**INSTRUCTIONS FOR THE TASK**
Output the stretch of data from the line containing "Given: Toggle AGC On/Off switch" through the line containing "Action: [x=654, y=27]" as a numbered list, leaving out blank lines.

**EXCERPTED DATA**

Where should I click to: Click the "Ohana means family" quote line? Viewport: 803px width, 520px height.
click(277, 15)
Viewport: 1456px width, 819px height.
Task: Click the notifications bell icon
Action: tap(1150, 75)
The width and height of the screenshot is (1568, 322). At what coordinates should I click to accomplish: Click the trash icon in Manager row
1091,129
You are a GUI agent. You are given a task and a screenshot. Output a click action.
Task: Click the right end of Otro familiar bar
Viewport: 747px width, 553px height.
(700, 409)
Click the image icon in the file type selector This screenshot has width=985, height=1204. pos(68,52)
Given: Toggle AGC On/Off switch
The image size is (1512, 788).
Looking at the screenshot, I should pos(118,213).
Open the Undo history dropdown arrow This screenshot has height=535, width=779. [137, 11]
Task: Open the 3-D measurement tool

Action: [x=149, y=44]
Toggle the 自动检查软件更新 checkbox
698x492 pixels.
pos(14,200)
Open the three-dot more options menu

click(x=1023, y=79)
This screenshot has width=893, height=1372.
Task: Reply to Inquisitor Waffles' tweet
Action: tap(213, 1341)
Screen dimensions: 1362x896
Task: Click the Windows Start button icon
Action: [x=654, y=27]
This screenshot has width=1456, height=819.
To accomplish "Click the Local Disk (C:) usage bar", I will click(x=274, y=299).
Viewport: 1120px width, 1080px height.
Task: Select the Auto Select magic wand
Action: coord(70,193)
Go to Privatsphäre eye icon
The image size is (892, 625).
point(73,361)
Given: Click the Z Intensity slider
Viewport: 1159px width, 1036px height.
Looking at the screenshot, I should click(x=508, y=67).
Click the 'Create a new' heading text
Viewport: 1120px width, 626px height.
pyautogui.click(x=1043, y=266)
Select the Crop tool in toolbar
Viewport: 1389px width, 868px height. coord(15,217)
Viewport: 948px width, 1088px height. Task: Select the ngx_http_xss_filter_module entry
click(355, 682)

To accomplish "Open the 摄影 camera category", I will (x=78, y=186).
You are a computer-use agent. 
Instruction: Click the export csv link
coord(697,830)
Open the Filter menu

**EXPECTED ANSWER**
1. Given: Toggle AGC On/Off switch
2. The image size is (1512, 788).
3. Looking at the screenshot, I should pos(118,213).
4. Open the Undo history dropdown arrow This screenshot has height=535, width=779. [137, 11]
5. Task: Open the 3-D measurement tool
6. Action: [x=149, y=44]
7. Toggle the 自动检查软件更新 checkbox
8. 698x492 pixels.
9. pos(14,200)
10. Open the three-dot more options menu
11. click(x=1023, y=79)
12. This screenshot has width=893, height=1372.
13. Task: Reply to Inquisitor Waffles' tweet
14. Action: tap(213, 1341)
15. Screen dimensions: 1362x896
16. Task: Click the Windows Start button icon
17. Action: [x=654, y=27]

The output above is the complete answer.